┌────────
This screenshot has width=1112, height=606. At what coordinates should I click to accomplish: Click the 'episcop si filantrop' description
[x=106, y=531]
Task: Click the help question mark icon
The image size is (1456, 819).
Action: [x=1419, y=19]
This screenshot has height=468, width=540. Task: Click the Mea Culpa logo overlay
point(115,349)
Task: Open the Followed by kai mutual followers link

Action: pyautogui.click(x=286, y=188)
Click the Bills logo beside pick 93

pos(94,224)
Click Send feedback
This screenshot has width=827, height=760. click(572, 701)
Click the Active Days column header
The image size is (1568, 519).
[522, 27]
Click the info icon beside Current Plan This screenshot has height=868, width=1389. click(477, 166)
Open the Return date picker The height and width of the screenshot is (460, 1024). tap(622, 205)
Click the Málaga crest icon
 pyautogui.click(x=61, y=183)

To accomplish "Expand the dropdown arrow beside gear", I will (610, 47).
└────────
▶ [BRIEF]: Format the lines above as a JSON list of strings, one string per line, with blank lines omitted.

▶ [THE SOLUTION]:
[
  "This screenshot has width=1112, height=606. At what coordinates should I click to accomplish: Click the 'episcop si filantrop' description",
  "[x=106, y=531]",
  "Task: Click the help question mark icon",
  "The image size is (1456, 819).",
  "Action: [x=1419, y=19]",
  "This screenshot has height=468, width=540. Task: Click the Mea Culpa logo overlay",
  "point(115,349)",
  "Task: Open the Followed by kai mutual followers link",
  "Action: pyautogui.click(x=286, y=188)",
  "Click the Bills logo beside pick 93",
  "pos(94,224)",
  "Click Send feedback",
  "This screenshot has width=827, height=760. click(572, 701)",
  "Click the Active Days column header",
  "The image size is (1568, 519).",
  "[522, 27]",
  "Click the info icon beside Current Plan This screenshot has height=868, width=1389. click(477, 166)",
  "Open the Return date picker The height and width of the screenshot is (460, 1024). tap(622, 205)",
  "Click the Málaga crest icon",
  " pyautogui.click(x=61, y=183)",
  "To accomplish \"Expand the dropdown arrow beside gear\", I will (610, 47)."
]